Previous cohort studies mainly focused on the outcomes of successful PCI, as opposed to a failed procedure among CTO patients, and showed positive outcomes with respect to successful CTO-PCI (4, 25). However, to date, the prognosis of successful revascularization of CTO remains uncertain, and there is limited data on the impact of successful revascularization for CTO patients on long-term cardiovascular survival.

In the present study, patients who had unsuccessful revascularization were older and more likely to have LCX involvement, blunt stump, calcification, and high J-CTO score. A lower LVEF was also more frequently observed among them, which means worse cardiac function. These data were consistent with the finding of Yang and coworkers (26). Therefore, a large proportion of these patients with CTOs was unsuitable for revascularization or was more inclined to fail (27, 28).

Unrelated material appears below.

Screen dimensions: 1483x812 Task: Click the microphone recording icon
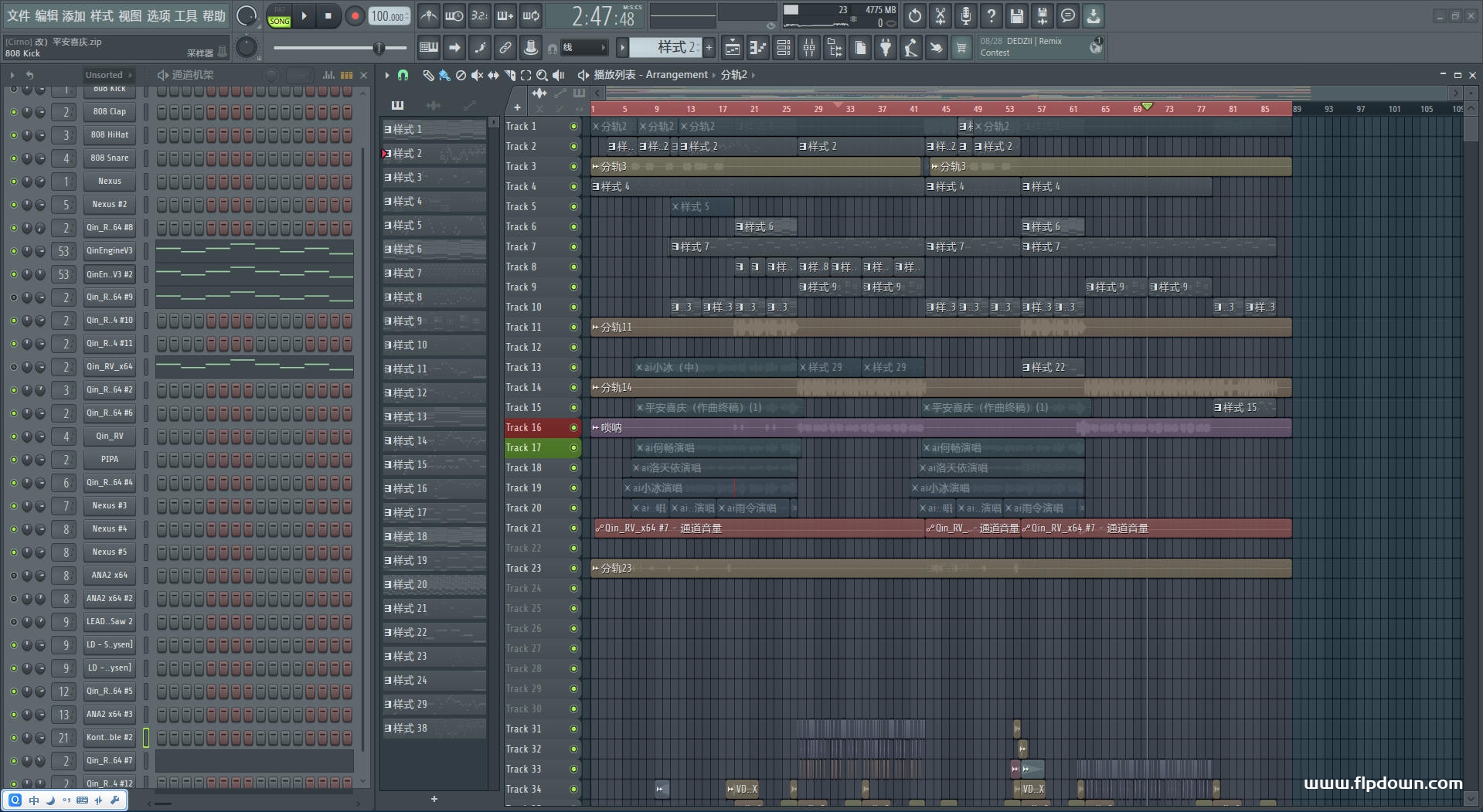tap(966, 15)
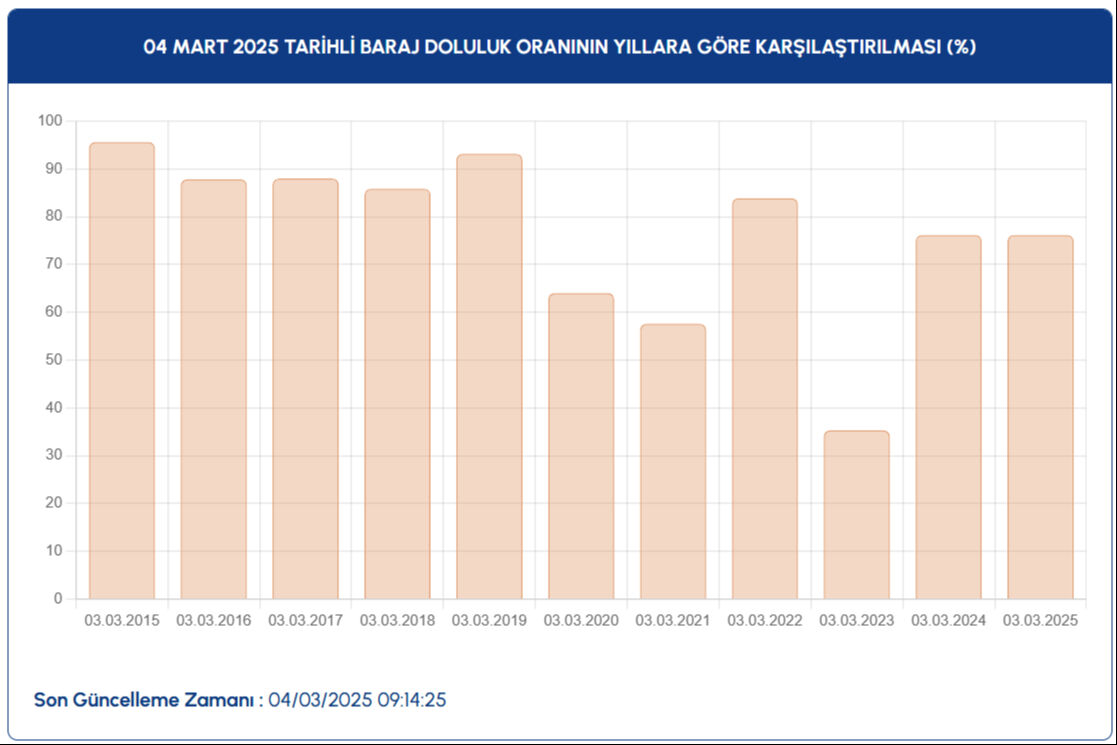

To adjust for potential selection bias, we performed the PSM analysis and we found that the cardiac death rates were similar between the groups, concordant with the results of prior studies (29, 30). A prior study revealed that successful revascularization was not associated with reducing cardiac mortality compared to medical therapy (31). In the COURAGE trial comparing PCI with MT in patients with stable coronary heart disease (CHD), PCI did not have priority over medical therapy (32). Similarly, our analysis also demonstrated that successful revascularization did not improve long-term cardiovascular survival. The majority of the enrolled patients in our study were with stable CHD, and the COURAGE trial also included similar patients.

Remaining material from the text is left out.